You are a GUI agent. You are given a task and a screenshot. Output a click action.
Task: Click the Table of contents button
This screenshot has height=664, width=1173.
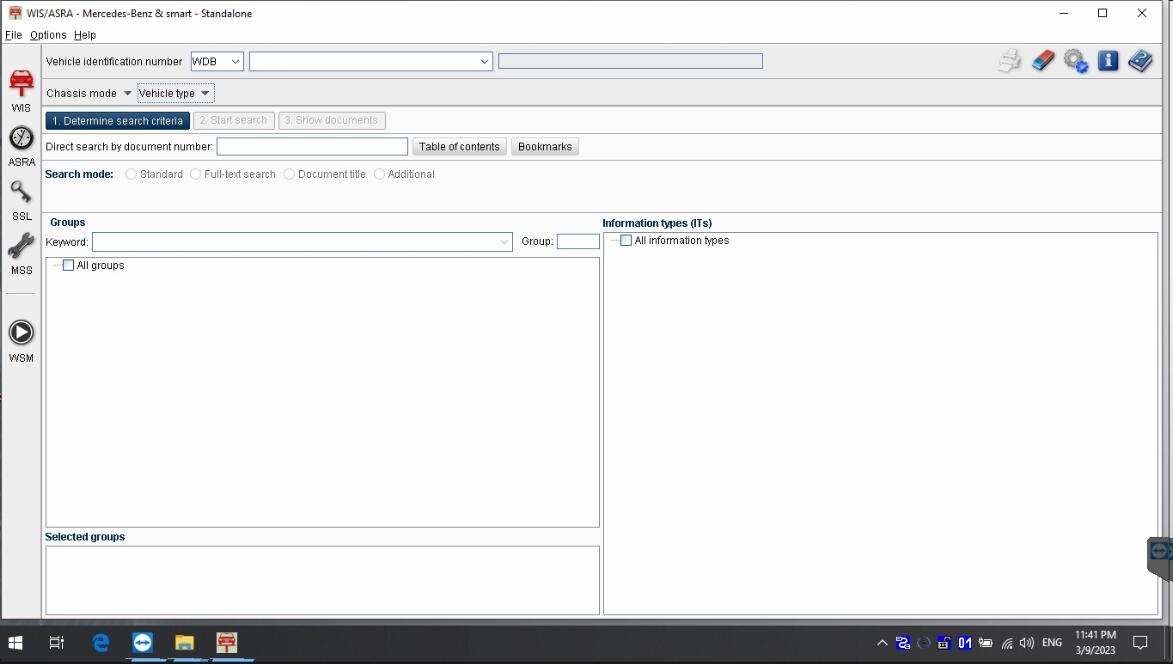459,146
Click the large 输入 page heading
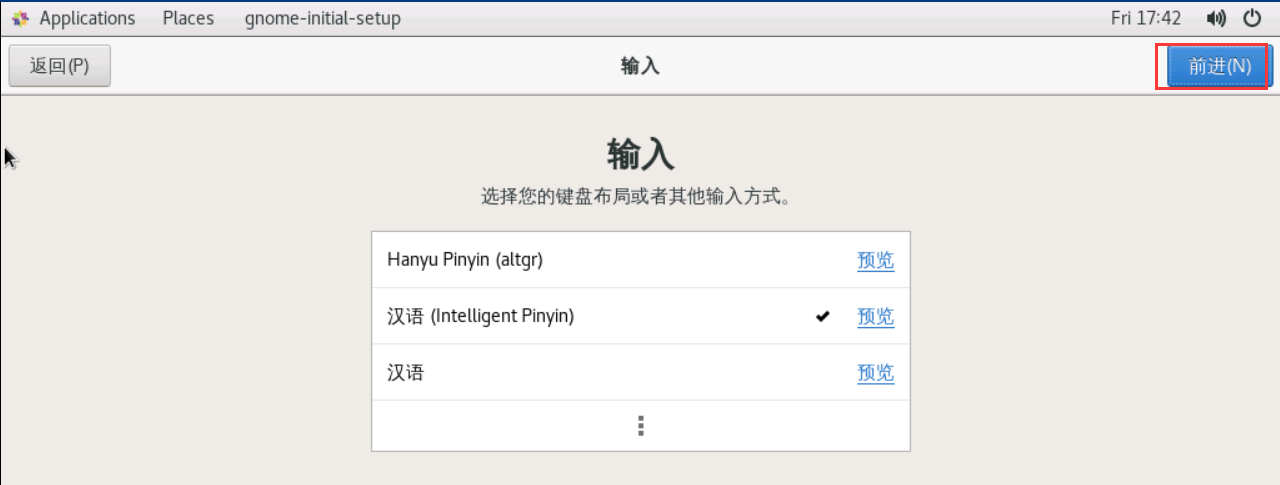 pyautogui.click(x=640, y=156)
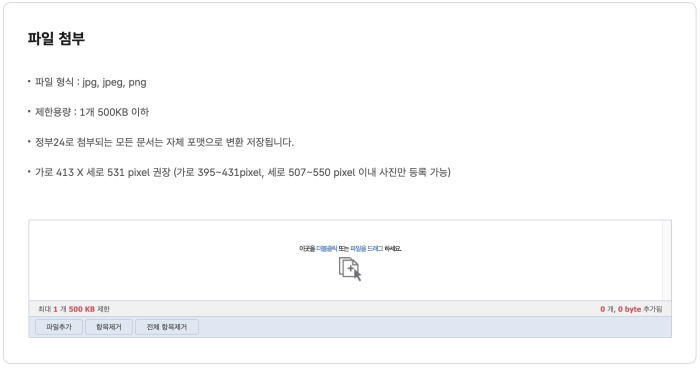This screenshot has width=700, height=368.
Task: Click the vertical scrollbar strip in the file drop area
Action: click(x=667, y=260)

(BRIEF)
From the line containing "This screenshot has height=664, width=1173." through the last line of the records, both included, output those lines exactly and nothing else; skip the pictures.

(EXPECTED OUTPUT)
This screenshot has height=664, width=1173.
459,146
Click the large 输入 page heading
 pyautogui.click(x=640, y=156)
This screenshot has width=700, height=368.
Task: Click the vertical scrollbar strip in the file drop area
Action: click(x=667, y=260)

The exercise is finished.